• TASK ITEM
Only the lines below from the one with "The image size is (294, 243)." through the one with "Image resolution: width=1057" are to be written out, exactly and without any images.

- - - -

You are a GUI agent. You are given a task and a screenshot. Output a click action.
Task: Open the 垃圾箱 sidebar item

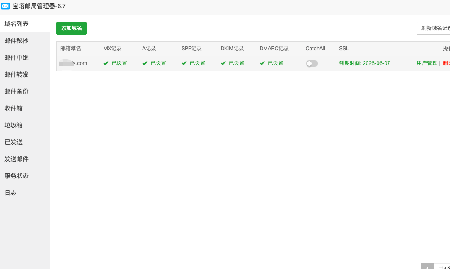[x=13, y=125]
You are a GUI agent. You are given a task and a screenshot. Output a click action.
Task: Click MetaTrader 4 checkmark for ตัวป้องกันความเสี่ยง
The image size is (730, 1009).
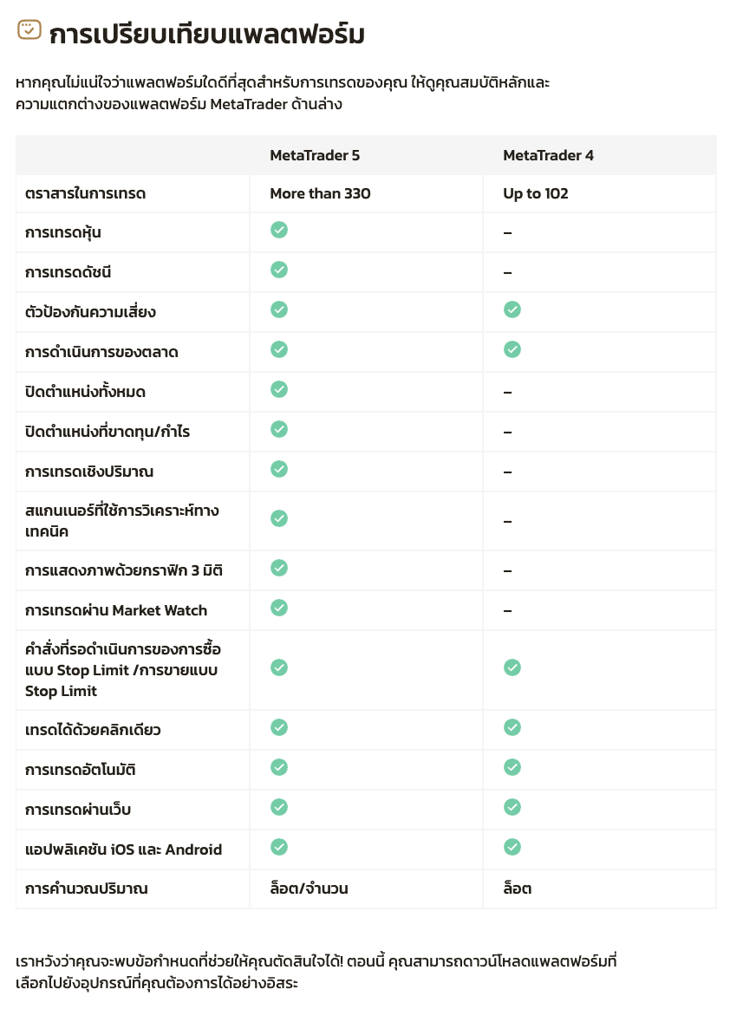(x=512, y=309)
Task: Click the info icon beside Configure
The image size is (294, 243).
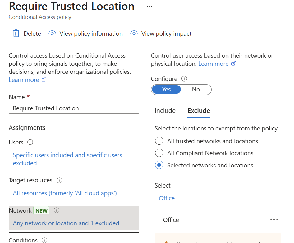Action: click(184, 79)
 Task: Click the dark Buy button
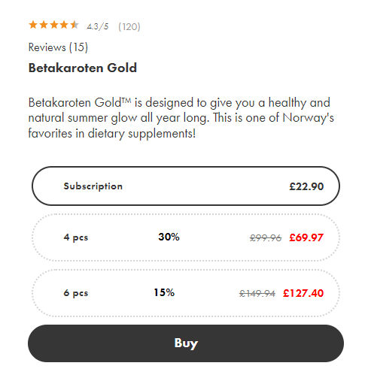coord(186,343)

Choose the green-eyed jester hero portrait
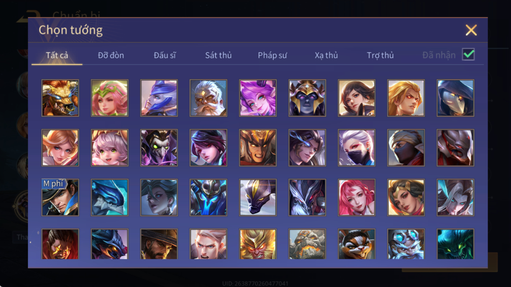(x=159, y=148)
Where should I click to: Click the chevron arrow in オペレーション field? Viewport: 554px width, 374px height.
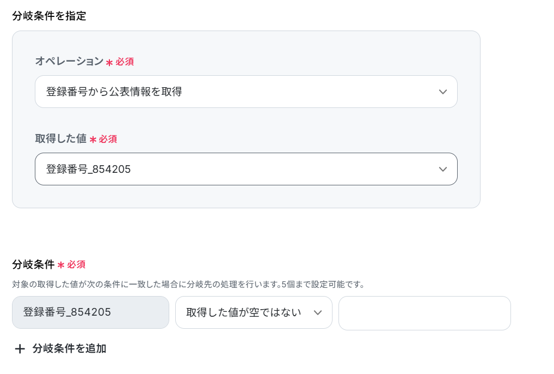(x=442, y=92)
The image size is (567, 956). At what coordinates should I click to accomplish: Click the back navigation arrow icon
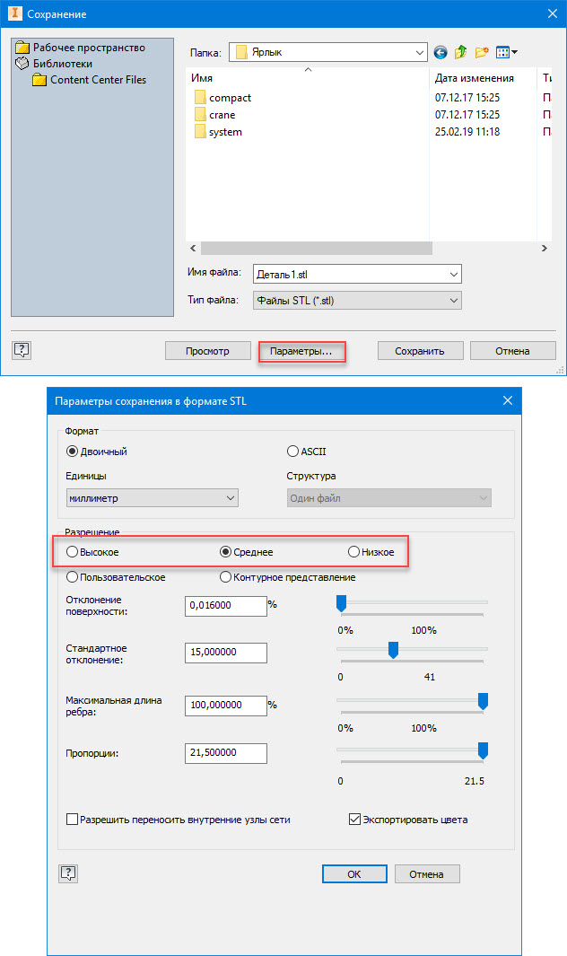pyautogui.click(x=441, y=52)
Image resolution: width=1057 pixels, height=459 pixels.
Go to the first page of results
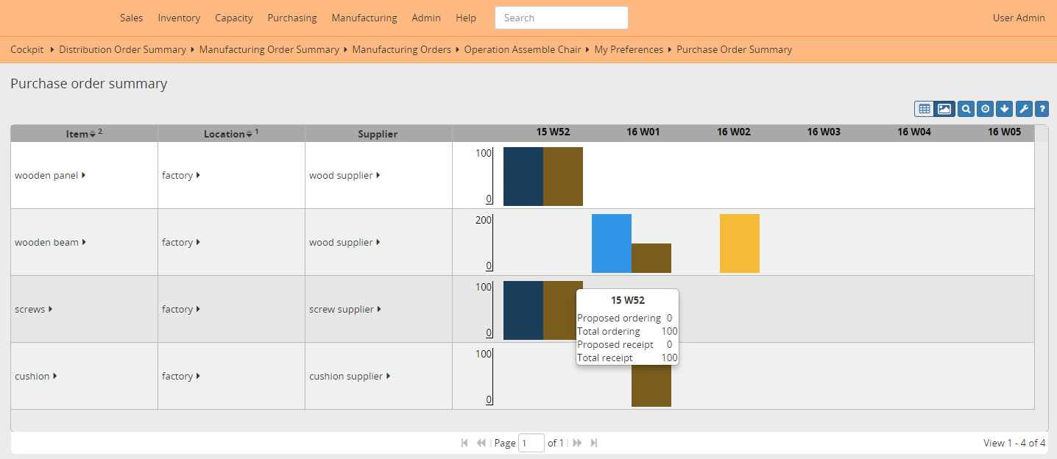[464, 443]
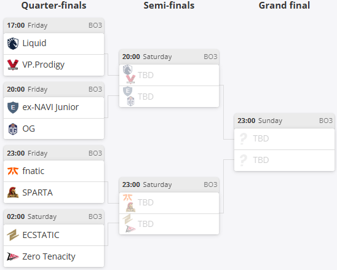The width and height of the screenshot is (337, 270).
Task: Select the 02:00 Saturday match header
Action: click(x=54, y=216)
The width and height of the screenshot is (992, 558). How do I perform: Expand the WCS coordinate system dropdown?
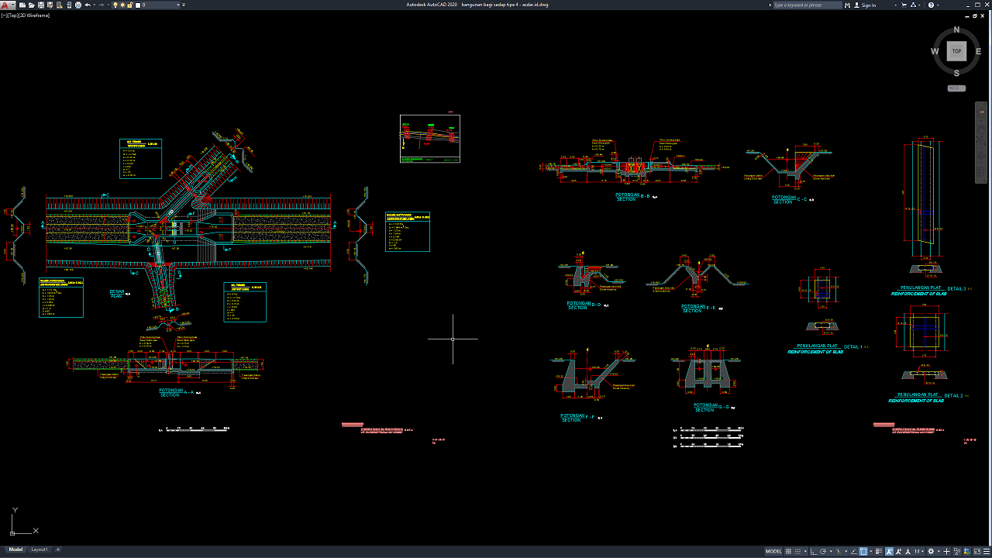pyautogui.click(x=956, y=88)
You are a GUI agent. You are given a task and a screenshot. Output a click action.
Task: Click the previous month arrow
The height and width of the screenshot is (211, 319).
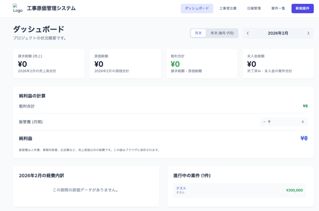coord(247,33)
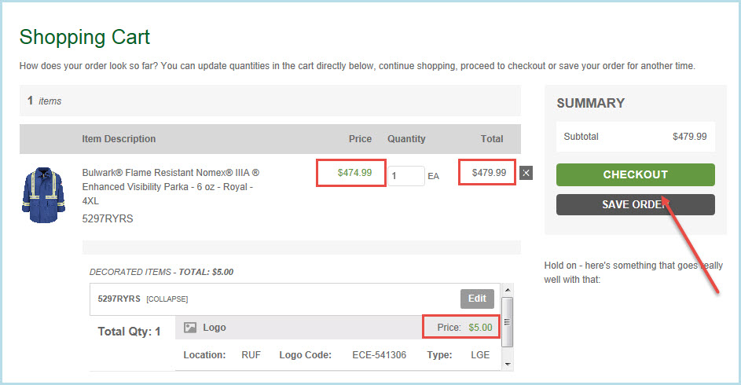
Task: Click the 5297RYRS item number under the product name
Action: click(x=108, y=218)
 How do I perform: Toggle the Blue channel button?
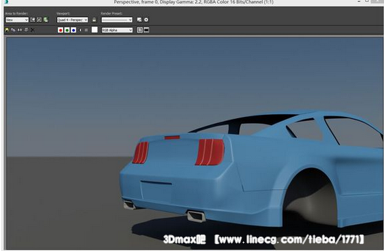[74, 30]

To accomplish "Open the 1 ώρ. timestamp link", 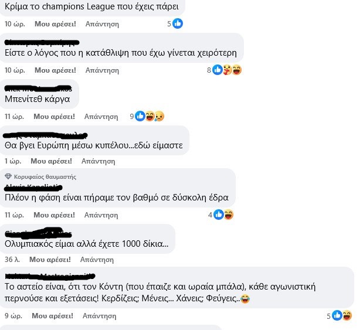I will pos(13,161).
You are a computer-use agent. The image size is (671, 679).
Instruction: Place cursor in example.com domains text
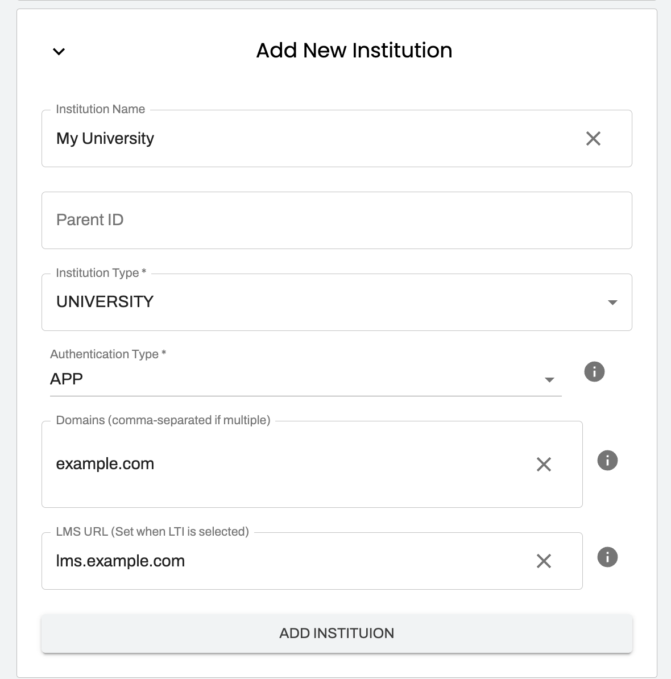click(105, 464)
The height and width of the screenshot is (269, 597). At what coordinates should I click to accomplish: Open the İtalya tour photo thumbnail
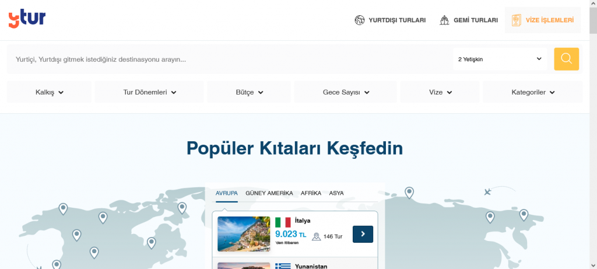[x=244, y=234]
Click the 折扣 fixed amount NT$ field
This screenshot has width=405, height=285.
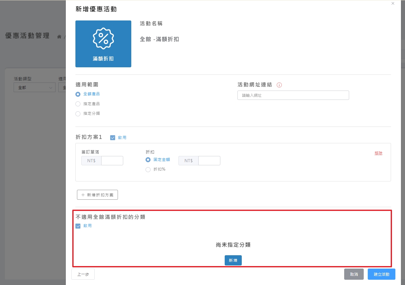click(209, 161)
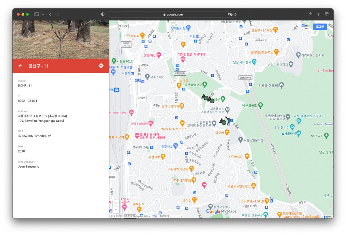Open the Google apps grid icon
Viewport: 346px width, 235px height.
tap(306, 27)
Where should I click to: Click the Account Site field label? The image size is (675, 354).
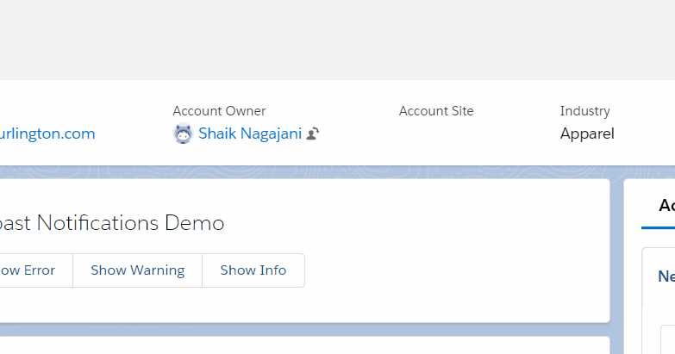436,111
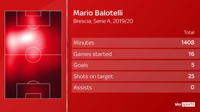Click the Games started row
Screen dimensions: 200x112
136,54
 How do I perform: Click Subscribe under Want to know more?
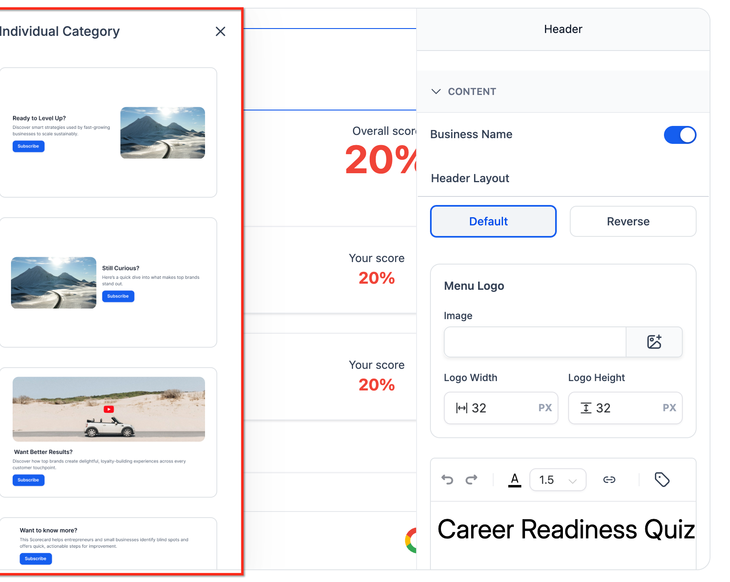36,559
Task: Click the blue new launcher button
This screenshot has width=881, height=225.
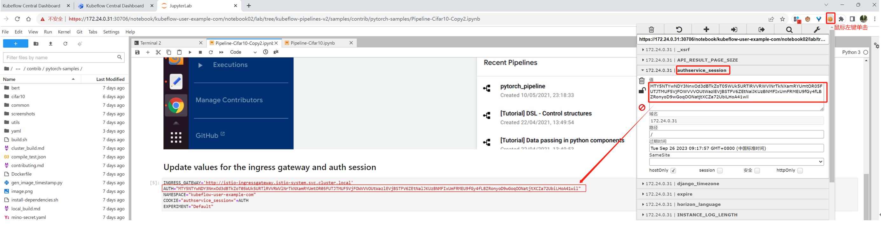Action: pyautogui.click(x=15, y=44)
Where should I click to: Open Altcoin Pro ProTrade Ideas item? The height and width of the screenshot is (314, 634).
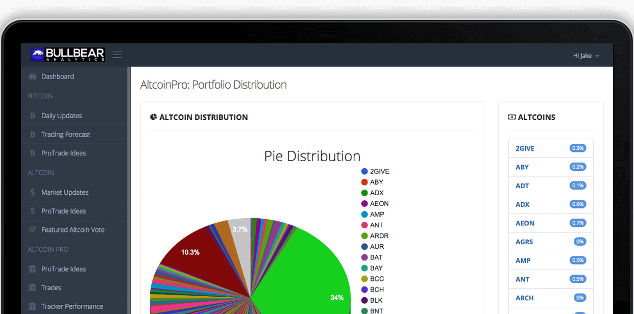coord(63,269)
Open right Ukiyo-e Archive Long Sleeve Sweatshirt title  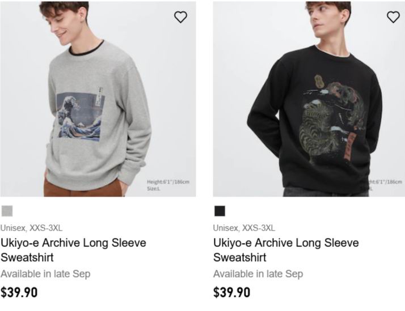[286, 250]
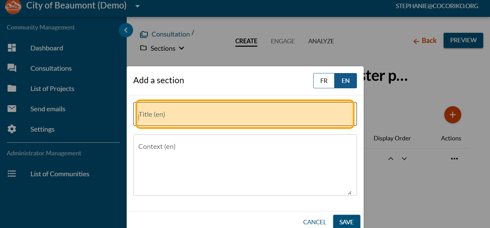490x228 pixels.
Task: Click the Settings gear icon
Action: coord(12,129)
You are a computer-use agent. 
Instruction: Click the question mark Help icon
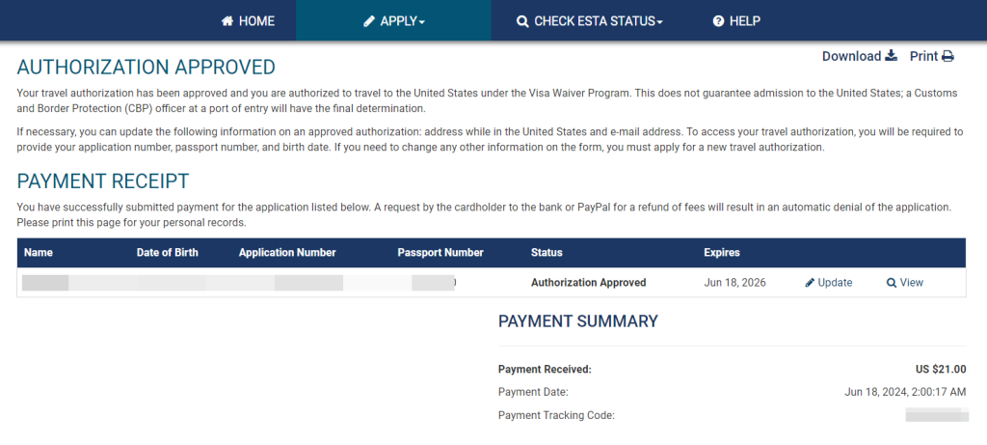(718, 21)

- - - -

• EXERCISE RESULT
The image size is (294, 243).
Action: click(184, 79)
 Task: Click the dark Buy button
coord(186,343)

Choose the green-eyed jester hero portrait
(x=159, y=148)
Where should I click to: Click the chevron arrow in オペレーション field? Viewport: 554px width, 374px height.
(x=442, y=92)
The image size is (567, 956). At what coordinates should I click to accomplish: Click the back navigation arrow icon
pyautogui.click(x=441, y=52)
Image resolution: width=1057 pixels, height=459 pixels.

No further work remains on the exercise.